Do you find yourself thinking back to the feeling you had as the clock approached midnight?

It feels like only moments ago, yet do you already feel the weight landing on top of you? Do you wonder how the lightness you felt permeating through every cell of your being disappeared so soon?

Yeah, me too. 

2019 was an intense year—in the best of ways and equally, or if not outmatched, in the hardest of ways. With the new year looming, I cannot help but believe that nearly every last morsel of the people, situations, and beliefs that no longer served me boiled up to the top for a huge, anxiety-provoking release. 

It was intense, uncomfortable, and challenging, yet I surrendered. And then there was calm. As 2020 rolled in, I felt a beautiful acceptance for the continuation of what is, along with a balanced and clear feeling of hope, peace, and light. 

Then, the second day of the year came around and poof, it was if I was awoken from the dream. To experience this so soon was disheartening. Confronted with going back to work, getting back into family routines, taking care of and facing the challenges that existed before the holiday break, and hearing an overwhelming number of stories of suffering, both near and far, which I felt so deeply. 

Can you relate?

A tinge of hopelessness began to sweep into view today and, in that moment, I decided to put fingers to keyboard and consider a conscious alternative way to move forward; a way that embodies personal empowerment mixed with love and care. 

Below I lay out my three intentions, which I hope will help you too. These are not meant to be New Year’s resolutions.

These are instead meant to serve as a path forward from outdated and non-serving chains of the past. 

1. Pain is not supported with more pain. 

I am a deep feeling intuitive being. When you are in pain, I see it and then I feel it—deeply. In the past, I have often gone as far as to take the pain of others on as my own. Okay, let’s be honest, I felt myself doing that today and I say, no more. 

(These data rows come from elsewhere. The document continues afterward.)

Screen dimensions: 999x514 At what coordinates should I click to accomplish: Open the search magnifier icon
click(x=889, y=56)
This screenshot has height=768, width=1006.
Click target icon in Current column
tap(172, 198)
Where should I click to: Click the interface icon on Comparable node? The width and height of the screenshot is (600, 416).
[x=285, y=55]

No longer will I add pain onto pain hoping that it in some way helps. It is unhelpful, non-serving, and damaging. When the ears hear the words of suffering or the eyes read about it, it is time to turn on the light in our hearts instead of our brain. 

Without judgment, watch old thought patterns run through and with intention, let them go. You may need to do this over and over again for some time and that is okay. This is the process of rewiring.

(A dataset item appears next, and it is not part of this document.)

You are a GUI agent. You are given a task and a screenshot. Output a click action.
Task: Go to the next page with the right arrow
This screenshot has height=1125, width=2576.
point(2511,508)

Once you have done so, take one hand to the center of your heart and feel the light within it, no matter how dim. Watch that light and allow it to expand in all directions, filling you up and moving ever outward toward whichever direction, person, or situation you choose. 

This is absolutely about filling our own cup first and knowing that when we do so, we have more than enough to share. 

2. Direct communication is best. 

Boy oh boy, did I finally learn this the hard way last week when I was trying to be genuinely helpful to someone who was taking full and inappropriate advantage of me. Their intentions were not clear and although my intuition was telling me that something was off, I was trying to slowly feel out the situation rather than to potentially make them uncomfortable with direct inquiry. 

As I reflect back, I see how much time I have wasted ignoring my feelings to let situations play out. I have lost precious energy as a result; given it away freely. If this resonates, let’s rewrite our programming together because no one has time (and energy) to waste. Whether you find yourself in a situation where the other is good or ill intentioned, it need not matter. 

Direct communication is loving. Simply listen to your internal compass to navigate. 

3. Be your own best friend.

Perhaps I have saved the best for last. This might either stir very little in you or it may make you squirm with sensations that are incredibly uncomfortable. 

The idea is simply this: treat yourself as you would your best friend or someone you love dearly. 

Would you wish for them to self-sabotage or bring any pain upon themselves? If one remains conscious of this moment to moment, before they know it, they will be eating, sleeping, thinking, feeling, and living better than before with a renewed sense of worth, purpose, and drive to shine a brighter light than perhaps is imaginable.